K-1 and K3 Tax Information for NuStar Energy LP Investors
The 2024 tax packages for NS are now available online and were mailed out on March 10.
On May 3, 2024, Sunoco LP (NYSE: SUN) and NuStar Energy L.P. (NYSE: NS) completed their previously announced merger, in which SUN acquired NS. Effective with the opening of the market on May 3, 2024, NS ceased to be a publicly traded company and its common stock and preferred units, previously listed on the NYSE under the ticker symbols “NS”, “NS.prA”, “NS.prB”, “NS.prC” and “NS.prD”, respectively, discontinued trading.
Read the closing release for more details: https://www.sunocolp.com/press-release/item/sunoco-lp-completes-acquisition-of-nustar-energy-l.p.-announces-a-4-increase-in-quarterly-distribution-2024
For the tax year 2024, former NS unitholders that held NS units in 2024, but sold prior to the merger with SUN are expected to receive a NS Schedule K-1 for the period from January 1, 2024 through May 2, 2024.
For the tax year 2024, former NS unitholders that received SUN units in 2024 via the SUN/NS merger are expected to receive two tax packages – one for NS for the period from January 1, 2024 through May 2, 2024, as well as one for SUN for the period from May 3, 2024 through December 31, 2024. For tax basis information related to the SUN/NS merger or form 8937: Tax Information Related to Mergers, Acquisitions & Exchange Offers - Sunoco LP.

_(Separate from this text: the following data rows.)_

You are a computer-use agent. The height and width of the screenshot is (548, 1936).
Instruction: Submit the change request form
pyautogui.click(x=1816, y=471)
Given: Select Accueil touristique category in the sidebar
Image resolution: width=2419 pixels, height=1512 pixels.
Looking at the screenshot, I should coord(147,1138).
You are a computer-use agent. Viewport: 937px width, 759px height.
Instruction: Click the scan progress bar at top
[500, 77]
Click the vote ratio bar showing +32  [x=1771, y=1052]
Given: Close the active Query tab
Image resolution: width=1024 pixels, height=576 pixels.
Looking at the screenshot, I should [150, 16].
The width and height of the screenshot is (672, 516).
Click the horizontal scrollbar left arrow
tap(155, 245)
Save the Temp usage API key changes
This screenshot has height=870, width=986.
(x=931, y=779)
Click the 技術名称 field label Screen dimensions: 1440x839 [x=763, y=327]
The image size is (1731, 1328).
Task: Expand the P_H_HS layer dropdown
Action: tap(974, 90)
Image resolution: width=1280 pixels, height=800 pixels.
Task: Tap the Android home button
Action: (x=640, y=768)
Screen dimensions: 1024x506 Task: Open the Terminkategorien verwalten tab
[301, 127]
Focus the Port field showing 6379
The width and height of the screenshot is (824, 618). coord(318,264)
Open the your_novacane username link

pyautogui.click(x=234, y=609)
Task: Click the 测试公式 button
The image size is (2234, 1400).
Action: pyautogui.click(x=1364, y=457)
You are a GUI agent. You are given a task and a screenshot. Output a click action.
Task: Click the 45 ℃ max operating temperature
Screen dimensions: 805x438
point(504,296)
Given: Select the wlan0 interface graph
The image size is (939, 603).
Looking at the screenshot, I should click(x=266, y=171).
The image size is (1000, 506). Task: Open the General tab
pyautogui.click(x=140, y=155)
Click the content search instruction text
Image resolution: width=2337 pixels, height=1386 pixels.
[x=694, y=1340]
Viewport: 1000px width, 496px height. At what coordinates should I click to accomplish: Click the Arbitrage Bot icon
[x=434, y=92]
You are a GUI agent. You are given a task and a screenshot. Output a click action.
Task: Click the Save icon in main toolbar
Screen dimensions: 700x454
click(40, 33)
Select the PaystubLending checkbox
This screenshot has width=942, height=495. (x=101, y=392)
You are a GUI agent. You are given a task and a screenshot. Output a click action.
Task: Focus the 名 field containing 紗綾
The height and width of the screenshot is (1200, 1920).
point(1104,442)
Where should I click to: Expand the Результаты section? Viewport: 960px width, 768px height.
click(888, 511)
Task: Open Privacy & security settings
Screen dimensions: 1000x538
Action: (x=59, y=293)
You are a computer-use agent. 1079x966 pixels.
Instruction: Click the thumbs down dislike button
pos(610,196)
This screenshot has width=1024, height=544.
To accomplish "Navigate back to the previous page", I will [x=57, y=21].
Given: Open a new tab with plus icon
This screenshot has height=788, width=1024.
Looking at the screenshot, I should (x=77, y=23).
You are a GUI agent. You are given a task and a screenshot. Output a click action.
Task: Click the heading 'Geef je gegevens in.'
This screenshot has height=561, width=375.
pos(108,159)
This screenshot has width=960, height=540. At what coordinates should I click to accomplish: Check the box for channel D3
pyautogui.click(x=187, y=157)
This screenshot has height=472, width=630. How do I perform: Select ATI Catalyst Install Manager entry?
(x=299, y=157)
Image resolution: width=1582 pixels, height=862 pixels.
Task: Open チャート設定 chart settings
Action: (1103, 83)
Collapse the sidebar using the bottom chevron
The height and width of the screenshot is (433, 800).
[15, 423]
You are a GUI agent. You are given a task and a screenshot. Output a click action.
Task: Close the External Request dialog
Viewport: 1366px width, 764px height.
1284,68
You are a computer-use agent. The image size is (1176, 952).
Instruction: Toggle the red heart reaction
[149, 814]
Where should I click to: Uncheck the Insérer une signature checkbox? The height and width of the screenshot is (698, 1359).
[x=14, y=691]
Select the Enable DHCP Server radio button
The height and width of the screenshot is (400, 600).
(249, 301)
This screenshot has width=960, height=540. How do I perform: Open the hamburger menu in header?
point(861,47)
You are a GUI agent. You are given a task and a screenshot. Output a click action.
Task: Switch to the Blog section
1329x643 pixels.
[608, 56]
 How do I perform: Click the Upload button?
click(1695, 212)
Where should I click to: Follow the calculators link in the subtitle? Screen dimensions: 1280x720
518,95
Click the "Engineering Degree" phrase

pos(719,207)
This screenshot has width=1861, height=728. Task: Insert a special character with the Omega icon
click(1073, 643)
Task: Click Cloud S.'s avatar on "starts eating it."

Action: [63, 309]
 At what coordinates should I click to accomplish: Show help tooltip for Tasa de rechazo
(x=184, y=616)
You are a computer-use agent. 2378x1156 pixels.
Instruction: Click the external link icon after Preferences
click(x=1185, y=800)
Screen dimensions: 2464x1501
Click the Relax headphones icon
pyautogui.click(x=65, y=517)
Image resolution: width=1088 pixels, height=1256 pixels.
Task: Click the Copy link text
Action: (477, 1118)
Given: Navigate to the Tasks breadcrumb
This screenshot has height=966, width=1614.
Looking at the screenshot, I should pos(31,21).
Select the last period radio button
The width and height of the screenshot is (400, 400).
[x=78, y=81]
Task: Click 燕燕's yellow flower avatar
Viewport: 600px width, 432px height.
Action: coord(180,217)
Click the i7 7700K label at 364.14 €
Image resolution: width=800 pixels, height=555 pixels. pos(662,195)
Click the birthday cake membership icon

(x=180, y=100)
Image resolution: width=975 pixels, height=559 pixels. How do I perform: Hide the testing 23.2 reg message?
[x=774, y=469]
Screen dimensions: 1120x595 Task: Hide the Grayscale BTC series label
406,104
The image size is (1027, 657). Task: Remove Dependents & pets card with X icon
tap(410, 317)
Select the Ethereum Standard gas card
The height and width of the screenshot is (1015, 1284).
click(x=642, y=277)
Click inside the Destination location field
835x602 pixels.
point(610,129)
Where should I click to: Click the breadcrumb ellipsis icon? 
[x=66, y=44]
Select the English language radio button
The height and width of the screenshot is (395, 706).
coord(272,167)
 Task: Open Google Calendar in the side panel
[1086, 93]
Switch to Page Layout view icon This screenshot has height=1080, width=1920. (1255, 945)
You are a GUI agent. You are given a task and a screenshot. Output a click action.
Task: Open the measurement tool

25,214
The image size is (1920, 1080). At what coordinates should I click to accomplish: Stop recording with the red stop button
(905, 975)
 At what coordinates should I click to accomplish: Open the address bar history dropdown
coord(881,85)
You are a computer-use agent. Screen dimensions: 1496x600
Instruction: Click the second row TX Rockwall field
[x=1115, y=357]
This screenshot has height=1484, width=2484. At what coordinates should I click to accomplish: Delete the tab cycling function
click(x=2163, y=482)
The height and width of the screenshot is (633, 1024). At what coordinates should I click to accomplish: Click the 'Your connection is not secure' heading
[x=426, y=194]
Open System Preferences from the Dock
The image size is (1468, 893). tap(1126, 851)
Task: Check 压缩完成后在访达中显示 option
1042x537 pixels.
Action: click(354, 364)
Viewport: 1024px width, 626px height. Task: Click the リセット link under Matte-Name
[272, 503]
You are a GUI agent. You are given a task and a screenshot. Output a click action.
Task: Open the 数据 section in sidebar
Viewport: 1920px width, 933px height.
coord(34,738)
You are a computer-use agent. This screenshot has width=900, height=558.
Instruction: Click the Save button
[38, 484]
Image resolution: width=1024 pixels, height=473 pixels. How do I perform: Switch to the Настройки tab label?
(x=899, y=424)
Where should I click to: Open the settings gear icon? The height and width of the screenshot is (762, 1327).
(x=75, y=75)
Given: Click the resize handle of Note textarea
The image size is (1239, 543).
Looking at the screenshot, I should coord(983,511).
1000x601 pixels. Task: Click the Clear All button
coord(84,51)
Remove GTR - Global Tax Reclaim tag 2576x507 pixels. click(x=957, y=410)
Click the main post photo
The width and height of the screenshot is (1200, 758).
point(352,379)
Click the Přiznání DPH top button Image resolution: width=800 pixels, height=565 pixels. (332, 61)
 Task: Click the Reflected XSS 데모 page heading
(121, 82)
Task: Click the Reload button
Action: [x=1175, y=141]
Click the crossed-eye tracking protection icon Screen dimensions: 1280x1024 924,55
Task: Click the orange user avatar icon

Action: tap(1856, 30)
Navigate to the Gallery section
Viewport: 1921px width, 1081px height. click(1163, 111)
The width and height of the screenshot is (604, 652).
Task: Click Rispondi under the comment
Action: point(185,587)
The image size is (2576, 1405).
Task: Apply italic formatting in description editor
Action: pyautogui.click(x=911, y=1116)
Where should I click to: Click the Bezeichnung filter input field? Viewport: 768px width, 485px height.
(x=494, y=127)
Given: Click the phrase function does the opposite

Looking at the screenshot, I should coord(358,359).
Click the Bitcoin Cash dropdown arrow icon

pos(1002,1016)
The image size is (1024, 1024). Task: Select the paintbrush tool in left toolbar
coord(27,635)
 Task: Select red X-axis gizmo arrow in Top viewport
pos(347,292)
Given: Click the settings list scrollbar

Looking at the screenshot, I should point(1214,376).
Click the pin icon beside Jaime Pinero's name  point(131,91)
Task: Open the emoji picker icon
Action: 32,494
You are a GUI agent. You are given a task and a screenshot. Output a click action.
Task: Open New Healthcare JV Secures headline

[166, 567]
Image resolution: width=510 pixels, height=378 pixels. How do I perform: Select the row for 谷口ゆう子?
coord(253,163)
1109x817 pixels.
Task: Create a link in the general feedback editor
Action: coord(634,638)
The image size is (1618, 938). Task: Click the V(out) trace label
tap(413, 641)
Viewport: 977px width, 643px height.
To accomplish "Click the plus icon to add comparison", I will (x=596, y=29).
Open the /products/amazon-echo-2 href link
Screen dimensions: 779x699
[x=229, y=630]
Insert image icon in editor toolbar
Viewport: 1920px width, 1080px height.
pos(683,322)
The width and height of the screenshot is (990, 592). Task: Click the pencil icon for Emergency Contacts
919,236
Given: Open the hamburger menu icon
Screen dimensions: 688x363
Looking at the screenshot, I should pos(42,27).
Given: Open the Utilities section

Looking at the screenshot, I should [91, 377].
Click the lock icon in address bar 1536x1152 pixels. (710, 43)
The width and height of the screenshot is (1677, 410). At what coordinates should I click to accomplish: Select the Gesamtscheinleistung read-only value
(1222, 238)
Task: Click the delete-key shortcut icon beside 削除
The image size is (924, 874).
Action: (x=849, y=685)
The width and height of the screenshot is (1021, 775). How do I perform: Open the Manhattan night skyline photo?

See below to access K-1 and K-3 tax packages for 2022 and 2023, as well as 2024 K-1 tax packages.
Please note, if needed, 2024 Schedule K-3s are now available online.
Click here for NuStar Energy LP Common Unit K-1 tax information
If you need to make any changes or corrections to your K-1, please call Tax Package Support at the number below.
SUN Common Units NS Common Units
1-844-289-8131 1-800-310-6595
Information Related to the Electronic Delivery of K-1s
Sunoco is offering former NuStar unitholders the option to sign up for electronic delivery of their NS K-1s. The paperless K-1 election can be made online at the links shown above.
If you elect electronic delivery of your NS K-1s, you will cease to receive a copy in the mail. Instead, an email notification will be sent to you when your NS K-1 is available online.
Your K-1 Tax Package will include the following:
- Schedule K-1 (Form 1065)
- State Schedule
- Ownership Schedule
- Sales Schedule (only if units were sold in 2024)
- Schedule K-1 Supplemental Information
- Individualized Income Tax Reporting Package Instructions
- Partner’s Instructions for Schedule K-1 (Form 1065)
Please contract the respective K-1 Tax Package Support Center to assist in the following:
- Obtain copies of missing or lost K-1’s for the current and two previous tax years (Please be aware that the K-1 Tax Package Support Center does not have access to older K-1 information)
- Correct errors or omissions in your ownership history
- Correct your account information including name, address, or type of account. Please contact your broker to update and make the changes as well.
- Accessing K-1s online (if having trouble doing so)
Qualified Notice
We are required to provide qualified notice to brokers and nominees that hold NuStar units on behalf of non-U.S. investors under Treasury Regulation Sections 1.1446-4(b) and (d) and 1.1446(f)-4(c)(2)(iii). Brokers and nominees should treat one hundred percent (100.0%) of NuStar’s distributions to non-U.S. investors as being attributable to income that is effectively connected with a United States trade or business. In addition, brokers and nominees should treat one hundred percent (100%) of the distribution as being in excess of cumulative net income for purposes of determining the amount to withhold. Accordingly, NuStar’s distributions to non-U.S. investors are subject to federal income tax withholding at a rate equal to the highest applicable effective tax rate plus ten percent (10%). Nominees, and not NuStar, are treated as the withholding agents responsible for withholding on the distributions received by them on behalf of non-U.S. investors.
Separately, for the purposes of withholding on sales transactions by non-U.S. investors under Treasury Regulation Section 1.1446(f)-4(a)(2), brokers should treat one hundred percent (100%) of the proceeds attributable to the sale of Partnership units as being attributable to a U.S. trade or business.